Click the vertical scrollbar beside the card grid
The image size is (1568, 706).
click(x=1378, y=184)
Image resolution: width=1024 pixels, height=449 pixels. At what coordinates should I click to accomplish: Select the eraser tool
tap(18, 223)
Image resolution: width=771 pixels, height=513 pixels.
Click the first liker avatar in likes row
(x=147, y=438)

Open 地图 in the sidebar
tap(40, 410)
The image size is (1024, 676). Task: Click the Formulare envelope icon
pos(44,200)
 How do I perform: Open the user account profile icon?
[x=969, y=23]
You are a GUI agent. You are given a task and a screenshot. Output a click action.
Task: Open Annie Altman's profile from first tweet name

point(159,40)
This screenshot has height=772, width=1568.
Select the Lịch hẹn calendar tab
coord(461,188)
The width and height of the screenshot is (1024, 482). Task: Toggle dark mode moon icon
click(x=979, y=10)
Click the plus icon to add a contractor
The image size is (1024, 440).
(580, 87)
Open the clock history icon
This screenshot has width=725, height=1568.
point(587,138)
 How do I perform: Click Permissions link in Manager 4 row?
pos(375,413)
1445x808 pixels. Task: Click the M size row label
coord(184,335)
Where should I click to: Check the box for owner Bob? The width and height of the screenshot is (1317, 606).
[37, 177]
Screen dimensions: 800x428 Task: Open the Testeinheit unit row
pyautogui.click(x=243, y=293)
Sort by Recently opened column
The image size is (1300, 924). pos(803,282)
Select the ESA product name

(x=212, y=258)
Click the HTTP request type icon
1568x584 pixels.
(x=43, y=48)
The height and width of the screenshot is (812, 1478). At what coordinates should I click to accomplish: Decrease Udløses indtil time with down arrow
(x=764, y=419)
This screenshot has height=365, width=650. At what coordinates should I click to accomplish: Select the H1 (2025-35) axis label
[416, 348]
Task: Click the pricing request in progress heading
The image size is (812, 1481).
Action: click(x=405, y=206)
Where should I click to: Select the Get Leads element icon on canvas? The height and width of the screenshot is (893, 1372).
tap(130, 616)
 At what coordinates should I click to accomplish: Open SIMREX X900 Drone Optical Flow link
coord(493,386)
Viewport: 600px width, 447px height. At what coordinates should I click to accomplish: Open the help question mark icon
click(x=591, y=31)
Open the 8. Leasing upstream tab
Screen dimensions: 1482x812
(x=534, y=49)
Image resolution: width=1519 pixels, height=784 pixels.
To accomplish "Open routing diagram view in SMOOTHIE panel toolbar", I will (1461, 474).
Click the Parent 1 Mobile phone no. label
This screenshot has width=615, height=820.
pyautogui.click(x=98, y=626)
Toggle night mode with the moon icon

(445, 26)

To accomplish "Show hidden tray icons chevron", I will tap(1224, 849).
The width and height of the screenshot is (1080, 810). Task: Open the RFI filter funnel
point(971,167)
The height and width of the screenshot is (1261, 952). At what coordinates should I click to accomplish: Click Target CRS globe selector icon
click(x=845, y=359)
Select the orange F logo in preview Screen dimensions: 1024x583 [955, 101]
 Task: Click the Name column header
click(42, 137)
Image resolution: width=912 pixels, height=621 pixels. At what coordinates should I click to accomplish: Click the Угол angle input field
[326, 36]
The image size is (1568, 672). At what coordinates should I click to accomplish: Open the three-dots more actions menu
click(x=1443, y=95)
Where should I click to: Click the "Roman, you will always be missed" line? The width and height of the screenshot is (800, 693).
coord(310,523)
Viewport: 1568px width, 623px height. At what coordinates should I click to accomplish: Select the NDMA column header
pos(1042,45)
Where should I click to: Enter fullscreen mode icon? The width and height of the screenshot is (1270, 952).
===============
EXERCISE » Could you give all the items above again with "Screen dimensions" replaced by "Display size" and everything else left unchanged?

ANSWER BELOW »
Click the vertical scrollbar beside the card grid
The image size is (1568, 706).
click(x=1378, y=184)
Image resolution: width=1024 pixels, height=449 pixels. At what coordinates should I click to accomplish: Select the eraser tool
tap(18, 223)
Image resolution: width=771 pixels, height=513 pixels.
Click the first liker avatar in likes row
(x=147, y=438)

Open 地图 in the sidebar
tap(40, 410)
The image size is (1024, 676). Task: Click the Formulare envelope icon
pos(44,200)
 How do I perform: Open the user account profile icon?
[x=969, y=23]
You are a GUI agent. You are given a task and a screenshot. Output a click action.
Task: Open Annie Altman's profile from first tweet name

point(159,40)
This screenshot has height=772, width=1568.
Select the Lịch hẹn calendar tab
coord(461,188)
The width and height of the screenshot is (1024, 482). Task: Toggle dark mode moon icon
click(x=979, y=10)
Click the plus icon to add a contractor
The image size is (1024, 440).
(580, 87)
Open the clock history icon
This screenshot has width=725, height=1568.
point(587,138)
 How do I perform: Click Permissions link in Manager 4 row?
pos(375,413)
1445x808 pixels. Task: Click the M size row label
coord(184,335)
Where should I click to: Check the box for owner Bob? The width and height of the screenshot is (1317, 606).
[37, 177]
Display size: 800x428 Task: Open the Testeinheit unit row
pyautogui.click(x=243, y=293)
Sort by Recently opened column
The image size is (1300, 924). pos(803,282)
Select the ESA product name

(x=212, y=258)
Click the HTTP request type icon
1568x584 pixels.
(x=43, y=48)
The height and width of the screenshot is (812, 1478). At what coordinates should I click to accomplish: Decrease Udløses indtil time with down arrow
(x=764, y=419)
This screenshot has height=365, width=650. At what coordinates should I click to accomplish: Select the H1 (2025-35) axis label
[416, 348]
Task: Click the pricing request in progress heading
The image size is (812, 1481).
Action: click(x=405, y=206)
Where should I click to: Select the Get Leads element icon on canvas? The height and width of the screenshot is (893, 1372).
tap(130, 616)
 At what coordinates should I click to accomplish: Open SIMREX X900 Drone Optical Flow link
coord(493,386)
Viewport: 600px width, 447px height. At what coordinates should I click to accomplish: Open the help question mark icon
click(x=591, y=31)
Open the 8. Leasing upstream tab
Display size: 1482x812
(x=534, y=49)
Image resolution: width=1519 pixels, height=784 pixels.
To accomplish "Open routing diagram view in SMOOTHIE panel toolbar", I will (1461, 474).
Click the Parent 1 Mobile phone no. label
This screenshot has width=615, height=820.
pyautogui.click(x=98, y=626)
Toggle night mode with the moon icon

(445, 26)

To accomplish "Show hidden tray icons chevron", I will tap(1224, 849).
The width and height of the screenshot is (1080, 810). Task: Open the RFI filter funnel
point(971,167)
The height and width of the screenshot is (1261, 952). At what coordinates should I click to accomplish: Click Target CRS globe selector icon
click(x=845, y=359)
Select the orange F logo in preview Display size: 1024x583 [955, 101]
 Task: Click the Name column header
click(42, 137)
Image resolution: width=912 pixels, height=621 pixels. At what coordinates should I click to accomplish: Click the Угол angle input field
[326, 36]
The image size is (1568, 672). At what coordinates should I click to accomplish: Open the three-dots more actions menu
click(x=1443, y=95)
Where should I click to: Click the "Roman, you will always be missed" line? The width and height of the screenshot is (800, 693).
coord(310,523)
Viewport: 1568px width, 623px height. At what coordinates should I click to accomplish: Select the NDMA column header
pos(1042,45)
Where should I click to: Enter fullscreen mode icon? The width and height of the screenshot is (1270, 952).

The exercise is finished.